**WHAT YOU NEED TO DO**
The records should be written out in full, with nothing altered.

**DATA**
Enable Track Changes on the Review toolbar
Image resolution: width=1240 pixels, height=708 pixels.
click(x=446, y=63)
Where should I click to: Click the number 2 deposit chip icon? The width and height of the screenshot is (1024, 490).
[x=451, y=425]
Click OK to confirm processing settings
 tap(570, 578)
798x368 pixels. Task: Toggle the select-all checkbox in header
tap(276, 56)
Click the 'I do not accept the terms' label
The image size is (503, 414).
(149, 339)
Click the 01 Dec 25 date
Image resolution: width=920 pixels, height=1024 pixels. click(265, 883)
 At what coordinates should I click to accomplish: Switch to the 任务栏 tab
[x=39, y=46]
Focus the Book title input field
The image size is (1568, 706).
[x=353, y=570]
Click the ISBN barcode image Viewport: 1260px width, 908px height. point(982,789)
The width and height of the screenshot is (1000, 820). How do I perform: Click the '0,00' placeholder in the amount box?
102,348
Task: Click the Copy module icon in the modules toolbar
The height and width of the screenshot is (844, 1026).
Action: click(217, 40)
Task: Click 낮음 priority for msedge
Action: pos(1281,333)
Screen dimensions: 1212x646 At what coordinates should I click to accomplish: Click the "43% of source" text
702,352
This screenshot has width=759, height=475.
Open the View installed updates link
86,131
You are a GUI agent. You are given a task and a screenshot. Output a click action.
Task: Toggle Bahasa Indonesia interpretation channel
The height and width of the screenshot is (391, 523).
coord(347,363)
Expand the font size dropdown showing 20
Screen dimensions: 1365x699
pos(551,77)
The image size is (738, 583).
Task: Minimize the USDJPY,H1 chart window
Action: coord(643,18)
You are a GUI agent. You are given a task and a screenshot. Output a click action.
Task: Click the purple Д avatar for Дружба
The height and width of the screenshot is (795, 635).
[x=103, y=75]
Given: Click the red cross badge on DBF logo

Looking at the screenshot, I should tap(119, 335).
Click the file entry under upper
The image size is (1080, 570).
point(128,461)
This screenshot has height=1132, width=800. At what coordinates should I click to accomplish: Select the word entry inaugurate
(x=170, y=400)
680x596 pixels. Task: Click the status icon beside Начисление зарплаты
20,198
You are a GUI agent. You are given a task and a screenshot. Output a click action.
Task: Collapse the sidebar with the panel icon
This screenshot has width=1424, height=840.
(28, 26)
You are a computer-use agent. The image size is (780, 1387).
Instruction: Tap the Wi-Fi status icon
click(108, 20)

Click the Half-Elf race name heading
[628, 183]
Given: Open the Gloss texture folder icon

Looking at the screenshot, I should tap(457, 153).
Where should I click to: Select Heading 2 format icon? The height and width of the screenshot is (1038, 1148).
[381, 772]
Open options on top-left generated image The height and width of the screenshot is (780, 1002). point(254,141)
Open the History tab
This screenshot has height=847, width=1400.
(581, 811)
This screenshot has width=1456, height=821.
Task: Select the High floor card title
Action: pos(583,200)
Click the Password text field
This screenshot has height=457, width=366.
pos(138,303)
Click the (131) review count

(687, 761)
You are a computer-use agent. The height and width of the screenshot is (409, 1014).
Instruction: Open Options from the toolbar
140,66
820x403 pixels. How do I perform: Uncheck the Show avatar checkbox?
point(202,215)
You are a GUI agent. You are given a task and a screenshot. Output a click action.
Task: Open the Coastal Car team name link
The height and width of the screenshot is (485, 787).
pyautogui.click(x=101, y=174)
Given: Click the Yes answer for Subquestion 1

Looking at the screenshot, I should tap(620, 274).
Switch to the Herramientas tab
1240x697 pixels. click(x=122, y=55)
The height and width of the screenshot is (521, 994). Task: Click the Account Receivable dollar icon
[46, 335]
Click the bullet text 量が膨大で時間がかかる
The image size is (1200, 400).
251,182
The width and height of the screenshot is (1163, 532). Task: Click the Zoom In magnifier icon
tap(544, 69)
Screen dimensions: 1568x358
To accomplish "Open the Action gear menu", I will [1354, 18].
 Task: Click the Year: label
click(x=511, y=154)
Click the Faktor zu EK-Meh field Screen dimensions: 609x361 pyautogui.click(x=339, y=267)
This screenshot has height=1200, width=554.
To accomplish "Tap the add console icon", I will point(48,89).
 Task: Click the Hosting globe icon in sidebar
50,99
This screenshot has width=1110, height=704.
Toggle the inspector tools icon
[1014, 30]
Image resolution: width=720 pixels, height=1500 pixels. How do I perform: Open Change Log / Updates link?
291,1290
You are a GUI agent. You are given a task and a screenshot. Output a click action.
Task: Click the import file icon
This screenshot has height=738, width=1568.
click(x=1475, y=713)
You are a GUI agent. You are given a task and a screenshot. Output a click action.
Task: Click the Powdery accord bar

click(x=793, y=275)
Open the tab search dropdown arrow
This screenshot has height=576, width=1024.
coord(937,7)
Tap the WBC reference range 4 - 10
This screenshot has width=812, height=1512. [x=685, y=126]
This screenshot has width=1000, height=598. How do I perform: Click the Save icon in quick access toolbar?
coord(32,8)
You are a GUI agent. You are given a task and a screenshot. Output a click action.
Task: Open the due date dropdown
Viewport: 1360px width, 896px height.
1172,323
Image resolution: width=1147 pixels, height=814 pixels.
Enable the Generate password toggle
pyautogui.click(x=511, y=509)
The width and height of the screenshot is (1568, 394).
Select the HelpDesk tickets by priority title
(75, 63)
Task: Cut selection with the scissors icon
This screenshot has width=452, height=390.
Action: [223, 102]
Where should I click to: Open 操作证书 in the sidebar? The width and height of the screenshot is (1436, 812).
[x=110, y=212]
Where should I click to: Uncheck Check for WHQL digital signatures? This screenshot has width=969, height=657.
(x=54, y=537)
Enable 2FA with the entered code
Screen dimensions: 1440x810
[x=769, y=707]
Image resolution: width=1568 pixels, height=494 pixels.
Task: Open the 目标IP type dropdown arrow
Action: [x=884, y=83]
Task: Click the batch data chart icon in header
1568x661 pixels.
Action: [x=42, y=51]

**PROBLEM SOLUTION**
Enable Track Changes on the Review toolbar
Image resolution: width=1240 pixels, height=708 pixels.
click(x=446, y=63)
Where should I click to: Click the number 2 deposit chip icon? The width and height of the screenshot is (1024, 490).
[x=451, y=425]
Click OK to confirm processing settings
 tap(570, 578)
798x368 pixels. Task: Toggle the select-all checkbox in header
tap(276, 56)
Click the 'I do not accept the terms' label
The image size is (503, 414).
(149, 339)
Click the 01 Dec 25 date
Image resolution: width=920 pixels, height=1024 pixels. click(265, 883)
 At what coordinates should I click to accomplish: Switch to the 任务栏 tab
[x=39, y=46]
Focus the Book title input field
The image size is (1568, 706).
[x=353, y=570]
Click the ISBN barcode image Viewport: 1260px width, 908px height. point(982,789)
The width and height of the screenshot is (1000, 820). How do I perform: Click the '0,00' placeholder in the amount box?
102,348
Task: Click the Copy module icon in the modules toolbar
The height and width of the screenshot is (844, 1026).
Action: click(217, 40)
Task: Click 낮음 priority for msedge
Action: pos(1281,333)
Screen dimensions: 1212x646 At what coordinates should I click to accomplish: Click the "43% of source" text
702,352
This screenshot has width=759, height=475.
Open the View installed updates link
86,131
You are a GUI agent. You are given a task and a screenshot. Output a click action.
Task: Toggle Bahasa Indonesia interpretation channel
The height and width of the screenshot is (391, 523).
coord(347,363)
Expand the font size dropdown showing 20
Screen dimensions: 1365x699
pos(551,77)
The image size is (738, 583).
Task: Minimize the USDJPY,H1 chart window
Action: coord(643,18)
You are a GUI agent. You are given a task and a screenshot. Output a click action.
Task: Click the purple Д avatar for Дружба
The height and width of the screenshot is (795, 635).
[x=103, y=75]
Given: Click the red cross badge on DBF logo

Looking at the screenshot, I should tap(119, 335).
Click the file entry under upper
The image size is (1080, 570).
point(128,461)
This screenshot has height=1132, width=800. At what coordinates should I click to accomplish: Select the word entry inaugurate
(x=170, y=400)
680x596 pixels. Task: Click the status icon beside Начисление зарплаты
20,198
You are a GUI agent. You are given a task and a screenshot. Output a click action.
Task: Collapse the sidebar with the panel icon
This screenshot has width=1424, height=840.
(28, 26)
You are a computer-use agent. The image size is (780, 1387).
Instruction: Tap the Wi-Fi status icon
click(108, 20)

Click the Half-Elf race name heading
[628, 183]
Given: Open the Gloss texture folder icon

Looking at the screenshot, I should tap(457, 153).
Where should I click to: Select Heading 2 format icon? The height and width of the screenshot is (1038, 1148).
[381, 772]
Open options on top-left generated image The height and width of the screenshot is (780, 1002). point(254,141)
Open the History tab
This screenshot has height=847, width=1400.
(581, 811)
This screenshot has width=1456, height=821.
Task: Select the High floor card title
Action: pos(583,200)
Click the Password text field
This screenshot has height=457, width=366.
pos(138,303)
Click the (131) review count

(687, 761)
You are a computer-use agent. The height and width of the screenshot is (409, 1014).
Instruction: Open Options from the toolbar
140,66
820x403 pixels. How do I perform: Uncheck the Show avatar checkbox?
point(202,215)
You are a GUI agent. You are given a task and a screenshot. Output a click action.
Task: Open the Coastal Car team name link
The height and width of the screenshot is (485, 787).
pyautogui.click(x=101, y=174)
Given: Click the Yes answer for Subquestion 1

Looking at the screenshot, I should tap(620, 274).
Switch to the Herramientas tab
1240x697 pixels. click(x=122, y=55)
The height and width of the screenshot is (521, 994). Task: Click the Account Receivable dollar icon
[46, 335]
Click the bullet text 量が膨大で時間がかかる
The image size is (1200, 400).
251,182
The width and height of the screenshot is (1163, 532). Task: Click the Zoom In magnifier icon
tap(544, 69)
Screen dimensions: 1568x358
To accomplish "Open the Action gear menu", I will [1354, 18].
 Task: Click the Year: label
click(x=511, y=154)
Click the Faktor zu EK-Meh field Screen dimensions: 609x361 pyautogui.click(x=339, y=267)
This screenshot has height=1200, width=554.
To accomplish "Tap the add console icon", I will point(48,89).
 Task: Click the Hosting globe icon in sidebar
50,99
This screenshot has width=1110, height=704.
Toggle the inspector tools icon
[1014, 30]
Image resolution: width=720 pixels, height=1500 pixels. How do I perform: Open Change Log / Updates link?
291,1290
You are a GUI agent. You are given a task and a screenshot. Output a click action.
Task: Click the import file icon
This screenshot has height=738, width=1568.
click(x=1475, y=713)
You are a GUI agent. You are given a task and a screenshot. Output a click action.
Task: Click the Powdery accord bar

click(x=793, y=275)
Open the tab search dropdown arrow
This screenshot has height=576, width=1024.
coord(937,7)
Tap the WBC reference range 4 - 10
This screenshot has width=812, height=1512. [x=685, y=126]
This screenshot has width=1000, height=598. How do I perform: Click the Save icon in quick access toolbar?
coord(32,8)
You are a GUI agent. You are given a task and a screenshot. Output a click action.
Task: Open the due date dropdown
Viewport: 1360px width, 896px height.
1172,323
Image resolution: width=1147 pixels, height=814 pixels.
Enable the Generate password toggle
pyautogui.click(x=511, y=509)
The width and height of the screenshot is (1568, 394).
Select the HelpDesk tickets by priority title
(75, 63)
Task: Cut selection with the scissors icon
This screenshot has width=452, height=390.
Action: [223, 102]
Where should I click to: Open 操作证书 in the sidebar? The width and height of the screenshot is (1436, 812).
[x=110, y=212]
Where should I click to: Uncheck Check for WHQL digital signatures? This screenshot has width=969, height=657.
(x=54, y=537)
Enable 2FA with the entered code
Screen dimensions: 1440x810
[x=769, y=707]
Image resolution: width=1568 pixels, height=494 pixels.
Task: Open the 目标IP type dropdown arrow
Action: [x=884, y=83]
Task: Click the batch data chart icon in header
1568x661 pixels.
Action: [x=42, y=51]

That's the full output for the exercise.